With 140 million foot customers each week, Walmart is one of the biggest retailers in the U.S. The company recently completed the rollout of its in-store Walmart Pay service, which many view as an attempt to take on the likes of Apple, Google, and Samsung in the mobile payments space. However, Walmart has hinted that the feature was intended to make it easier to buy things in physical retail stores, meaning that it was an attempt to keep people away from online stores, such as Amazon, by making the brick-and-mortar checkout experience more seamless.
“It was really a design around improving checkout, not just payment,” explained Daniel Eckert, senior vice president of services at Walmart, in an interview with Fortune earlier this year. “When we looked at checkout, there was still friction in the process.”
Despite Walmart’s attempts to keep foot customers coming through its doors, there is no ignoring the importance of ecommerce. In Q1 this year, Walmart reported online sales growth of 7 percent, down from 8 percent, 10 percent, 16 percent, and 17 percent in the previous four quarters. Amazon, by contrast, saw sales grow by 28 percent over the same quarter.

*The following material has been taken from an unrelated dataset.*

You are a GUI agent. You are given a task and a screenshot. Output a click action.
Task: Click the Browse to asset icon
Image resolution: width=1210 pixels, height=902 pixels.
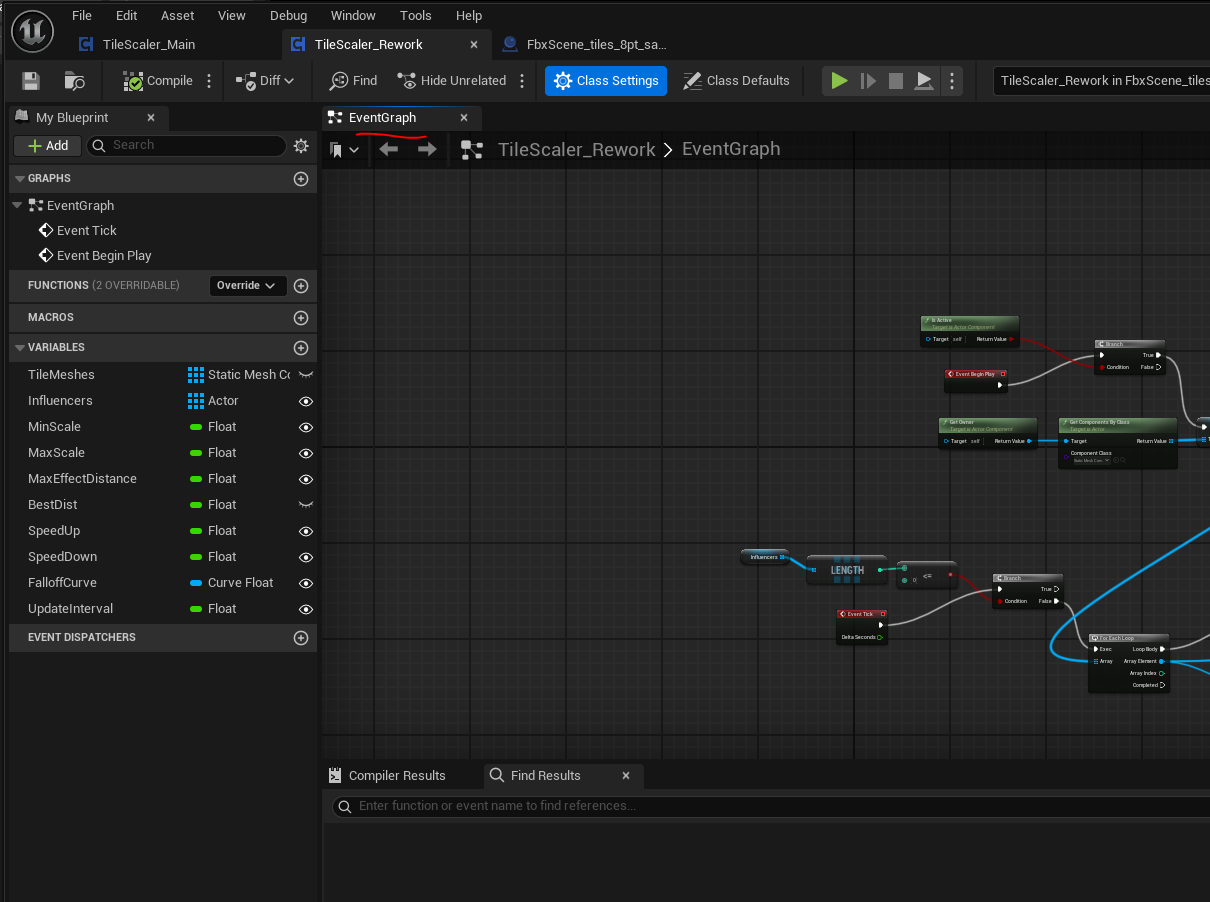tap(75, 81)
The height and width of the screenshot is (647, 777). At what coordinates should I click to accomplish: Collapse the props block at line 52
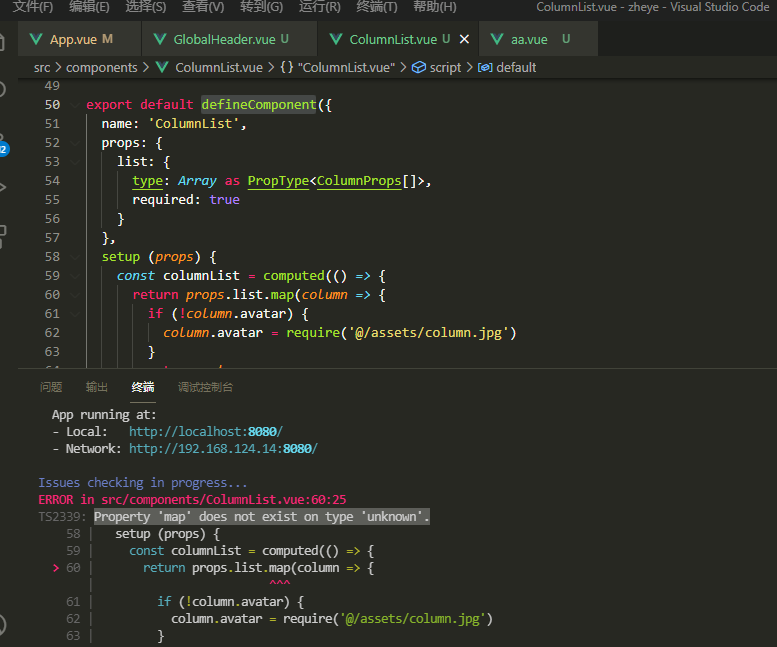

Moreover, Walmart’s online growth fell significantly below the industry-wide rate of 15.1%, according to data from U.S. Department of Commerce, leading to Walmart CEO Doug McMillon calling its online growth “too slow.” With its Jet.com acquisition, Walmart has taken a notable step toward thwarting the mighty Amazon on its home turf. But only time will tell if it will be enough.
The acquisition is, of course, still subject to regulatory approval, has the green-light has been given by the respective boards for each company. The deal is expected to close later in 2016.